The two principal theoretical works contrasting the French and Italian styles as developed in the late seventeenth century were Abbé François Raguenet’s Parallèle des Italiens et des Français (Paris, 1702) and Jean-Louis Le Cerf de La Viéville’s Comparaison de la musique italienne et de la musique française, 3 parts (Brussels: F. Foppens, 1705–06). The best biographical works on Lully are those by Henry Prunières: Lully (Paris: Laurens, 1909) and the fictionalized La Vie Illustre et Libertine de Jean-Baptiste Lully (Paris: Plon, 1929). Later biographies appear to be highly derivative from Prunières, for example R. H. F. Scott, Jean-Baptiste Lully: The Founder of French Opera (London: Peter Owen, 1973); Eugène Borrel, Jean-Baptiste Lully (Paris: La Colombe, 1949). For appraisals of Cambert’s contributions to French opera, see Arthur Pougin, Les Vrais Créateurs de l’Opéra Français: Perrin et Cambert (Paris: Charavay, 1881); Charles Nuitter et Ernest Thoinan, Les Origines de l’Opéra Français (Paris: Plon, 1886). References to Cambert’s career in London are drawn from André Tessier, “Robert Cambert à Londres,” La Revue Musicale, Dec. 1927, 101, 110–11, 118; W. H. Grattan Flood, “Quelques précisions nouvelles sur Cambert et Grabu à Londres,” La Revue Musicale, Aug. 1928, 351.

Musicologist Philippe Beaussant, in Lully ou Le musicien du Soleil (Paris: Gallimard, 1992), provides a balanced assessment of Cambert’s talent and tribulations: “What shall we say about Cambert?
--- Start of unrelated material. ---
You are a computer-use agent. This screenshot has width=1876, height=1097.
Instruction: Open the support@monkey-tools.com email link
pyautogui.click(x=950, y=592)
Without making him, as some have believed themselves able to do, the great genius shamefully evicted by Lully, the ‘true founder’ of French opera, despoiled of his work, let us say that he deserved better than the misfortune that never ceased to pursue him and his bad luck in having Perrin as a librettist” (453).

The posthumous tribute to Lully referred to is Le triomphe de Lully aux Champs-Elysées (1687), reprinted in a special Lully issue of La Revue Musicale, Jan. 1925, 90. I have translated passages from the first edition of Antoine Bauderon De Sénecé, Lettre de Clément Marot à Monsieur de . . . touchant à ce qui s’est passé, à l’arrivée de Jean Baptiste de Lulli, aux Champs Elysées (Cologne, 1688), 32–33, 51–53. For Le Cerf’s theory of Cambert’s death, see his Comparaison de la musique italienne et de la musique française, part 2:177. The brothers Parfaict are quoted in Pougin, Les Vrais Créateurs, 250n1. See also Romain Rolland, Les Origines du Théâtre Lyrique Moderne—Histoire de l’Opéra en Europe avant Lully et Scarlatti (Paris, 1931), 259n3. An example of the “heartbreak” theory of Cambert’s death is found in Castil-Blaze (François Henri Joseph Blaze), Molière Musicien (Paris: Castil-Blaze, 1852), 2:126.

In the course of my research, I reviewed all of the parish records published by the Harleian Society as well as the unbound parish records for London and Middlesex County in the possession of the Society for Genealogists in London. I also consulted will records at the Guildhall Library, the County Hall, and the Middle-sex Record Office. The reference to Marianne Cambert’s passport is in Calendar of State Papers, Domestic Series, Mar. 1, 1678 to December 31, 1678 (London, 1913), 614. The record reflects the grant of a passport to “Marie du Moulier and Marianne Cambert.” It is possible that the first name is a misprint of the maiden name of Cambert’s widow, Marie de Moustier.

I am indebted to records agent Stephen Goslin for the search of the King’s Bench Records.

The comments of Sir John Hawkins are drawn from his General History of the Science and Practice of Music (London: T. Payne, 1776), 4:239n. For Bourdelot’s republication of Le Cerf’s innuendo, see Histoire de la Musique et de ses Effets, depuis son origine, jusqu’à présent, begun by Abbé Pierre Bourdelot, continued by Pierre Bonnet-Bourdelot, and completed and published by Jacques Bonnet (Amsterdam, 1725), 3:163–64.

Charles Burney also cites a French music history source for the statement that “Cambert, who died in London in 1677, broke his heart on account of the bad success of his operas in England.” Charles Burney, A General History of Music from the Earliest Ages to the Present Period (London, 1789), 4:188.